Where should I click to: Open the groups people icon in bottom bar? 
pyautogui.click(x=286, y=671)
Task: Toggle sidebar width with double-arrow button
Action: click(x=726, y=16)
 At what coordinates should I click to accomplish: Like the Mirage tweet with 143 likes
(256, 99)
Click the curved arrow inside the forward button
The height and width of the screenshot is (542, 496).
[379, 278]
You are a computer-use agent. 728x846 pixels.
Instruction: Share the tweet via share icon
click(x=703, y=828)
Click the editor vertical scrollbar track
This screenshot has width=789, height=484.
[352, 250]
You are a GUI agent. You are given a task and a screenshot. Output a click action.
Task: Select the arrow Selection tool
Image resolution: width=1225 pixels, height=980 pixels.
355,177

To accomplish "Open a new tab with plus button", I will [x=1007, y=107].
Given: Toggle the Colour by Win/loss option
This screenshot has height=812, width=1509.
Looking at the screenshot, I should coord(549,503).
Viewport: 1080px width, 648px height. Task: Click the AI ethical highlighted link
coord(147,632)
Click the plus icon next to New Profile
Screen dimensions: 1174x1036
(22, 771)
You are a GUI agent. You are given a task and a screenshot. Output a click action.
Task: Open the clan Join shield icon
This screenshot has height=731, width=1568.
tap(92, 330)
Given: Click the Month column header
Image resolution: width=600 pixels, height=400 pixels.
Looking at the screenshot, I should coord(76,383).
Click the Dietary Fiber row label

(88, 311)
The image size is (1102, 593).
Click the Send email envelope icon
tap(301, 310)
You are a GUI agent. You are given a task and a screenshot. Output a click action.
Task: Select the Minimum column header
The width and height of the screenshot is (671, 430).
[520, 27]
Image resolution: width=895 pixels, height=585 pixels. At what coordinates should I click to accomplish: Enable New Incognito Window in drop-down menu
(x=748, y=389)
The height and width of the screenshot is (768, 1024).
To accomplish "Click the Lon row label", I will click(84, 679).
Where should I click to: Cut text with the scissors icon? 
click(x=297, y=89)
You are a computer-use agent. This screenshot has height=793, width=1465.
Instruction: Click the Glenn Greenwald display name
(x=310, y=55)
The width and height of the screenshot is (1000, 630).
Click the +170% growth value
__________________________________________________
» **WHAT THIS TASK INVOLVES**
Reproduce the lines above. Leave each one as it is.

» **RESPONSE BOX**
Where should I click to: Open the groups people icon in bottom bar? 
pyautogui.click(x=286, y=671)
Task: Toggle sidebar width with double-arrow button
Action: click(x=726, y=16)
 At what coordinates should I click to accomplish: Like the Mirage tweet with 143 likes
(256, 99)
Click the curved arrow inside the forward button
The height and width of the screenshot is (542, 496).
[379, 278]
You are a computer-use agent. 728x846 pixels.
Instruction: Share the tweet via share icon
click(x=703, y=828)
Click the editor vertical scrollbar track
This screenshot has width=789, height=484.
[352, 250]
You are a GUI agent. You are given a task and a screenshot. Output a click action.
Task: Select the arrow Selection tool
Image resolution: width=1225 pixels, height=980 pixels.
355,177

To accomplish "Open a new tab with plus button", I will [x=1007, y=107].
Given: Toggle the Colour by Win/loss option
This screenshot has height=812, width=1509.
Looking at the screenshot, I should coord(549,503).
Viewport: 1080px width, 648px height. Task: Click the AI ethical highlighted link
coord(147,632)
Click the plus icon next to New Profile
Screen dimensions: 1174x1036
(22, 771)
You are a GUI agent. You are given a task and a screenshot. Output a click action.
Task: Open the clan Join shield icon
This screenshot has height=731, width=1568.
tap(92, 330)
Given: Click the Month column header
Image resolution: width=600 pixels, height=400 pixels.
Looking at the screenshot, I should coord(76,383).
Click the Dietary Fiber row label

(88, 311)
The image size is (1102, 593).
Click the Send email envelope icon
tap(301, 310)
You are a GUI agent. You are given a task and a screenshot. Output a click action.
Task: Select the Minimum column header
The width and height of the screenshot is (671, 430).
[520, 27]
Image resolution: width=895 pixels, height=585 pixels. At what coordinates should I click to accomplish: Enable New Incognito Window in drop-down menu
(x=748, y=389)
The height and width of the screenshot is (768, 1024).
To accomplish "Click the Lon row label", I will click(84, 679).
Where should I click to: Cut text with the scissors icon? 
click(x=297, y=89)
You are a computer-use agent. This screenshot has height=793, width=1465.
Instruction: Click the Glenn Greenwald display name
(x=310, y=55)
The width and height of the screenshot is (1000, 630).
Click the +170% growth value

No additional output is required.